Con la bella stagione gli appassionati di sport tornano finalmente a correre e pedalare all’aria aperta, le signorine si preparano all’estate e alla prova costume, insomma moltissimi di noi riprendono a fare attività sportiva. Ma dietro questo primaverile exploit si nascondono alcune insidie, tra cui anche il pericolo di infiammazione muscolare. Se non si è allenati spesso capita che, dopo aver praticato attività sportive di resistenza come maratone, ciclismo o trekking, si avverta dolore ai muscoli e quindi si ricorra ad inti-infiammatori. Fino ad oggi l’unico rischio legato a questi farmaci non steroidei era l’insufficienza renale; infatti; praticando sport di resistenza si suda moltissimo e si è disidratati, assumendo i Fans (inti-infiammatori non steroidei) o paracetamolo aumentano in modo impressionante i rischi di danno ai reni.

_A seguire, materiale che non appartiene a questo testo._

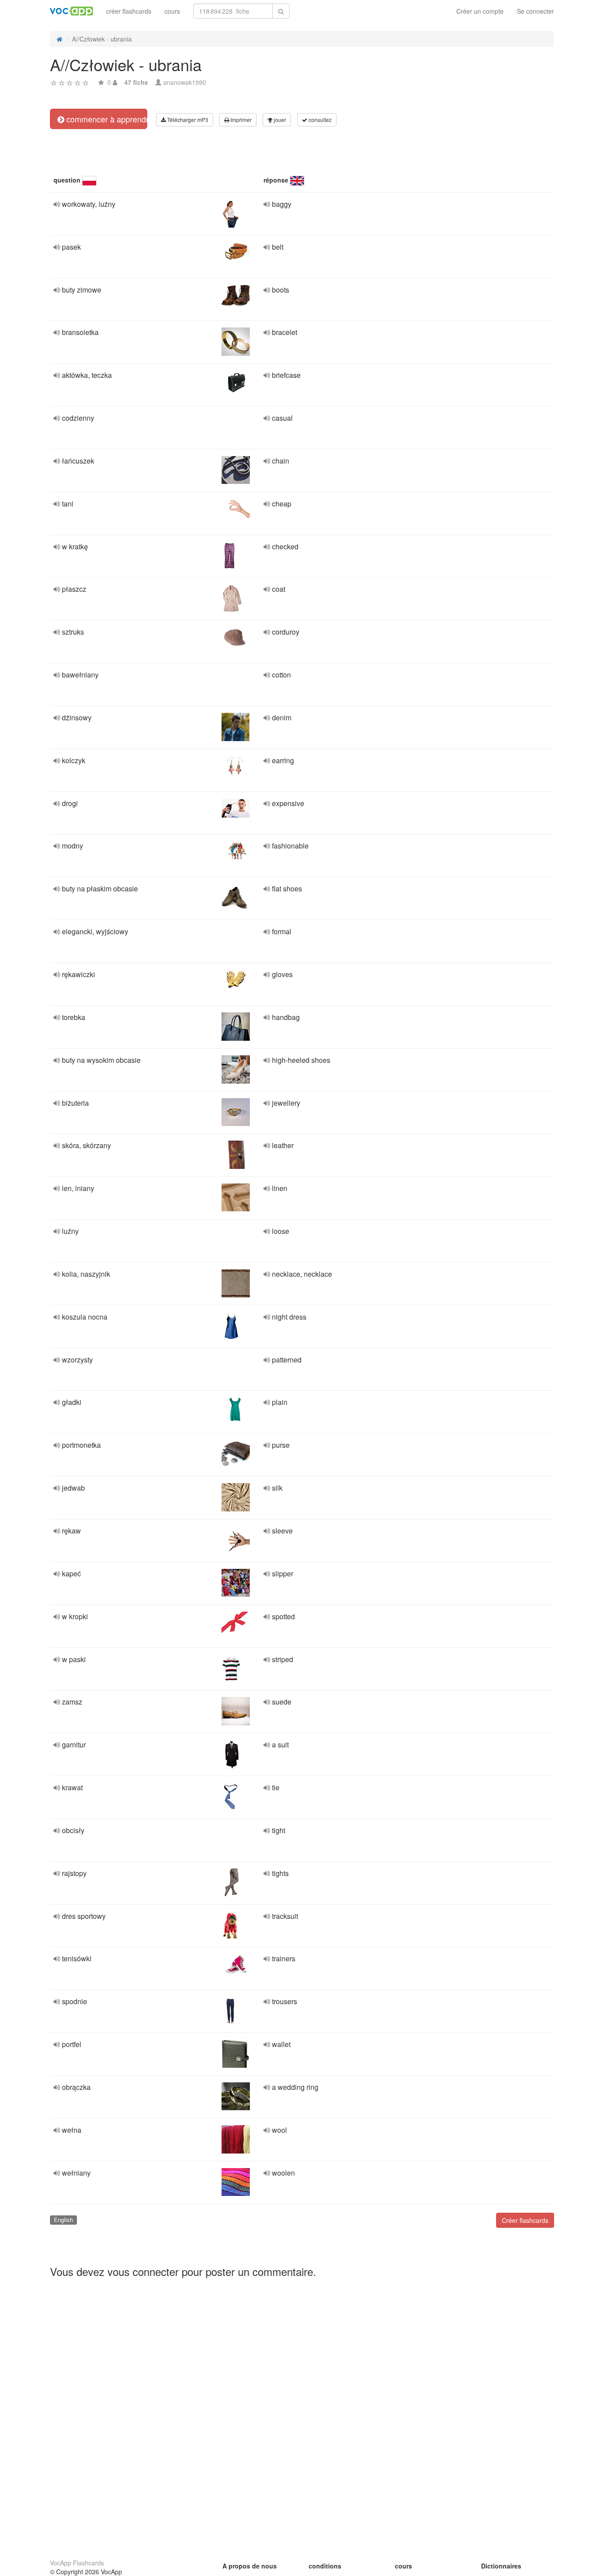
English (63, 2219)
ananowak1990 (184, 82)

Neuroinflammation Research Center scopre nuovi rischi

Il Neuroinflammation Research Center della Cleveland Clinic in Ohio ha condotto alcune ricerche che hanno però dato insispettabili esiti: l’infiammazione è un processo utile, e cercare di inibirlo con farmaci anti infiammatori è controproducente.

Lan Zhou del Neuroinflammation Research ha infatti scoperto che l’infiammazione è parte del processo di guarigione del danno muscolare: la presenza dei macrofagi, le cellule infiammatorie, nel sito del danno muscolare acuto produce un alto livello di fattori di crescita (Igf1) che aumentano la rigenerazione muscolare.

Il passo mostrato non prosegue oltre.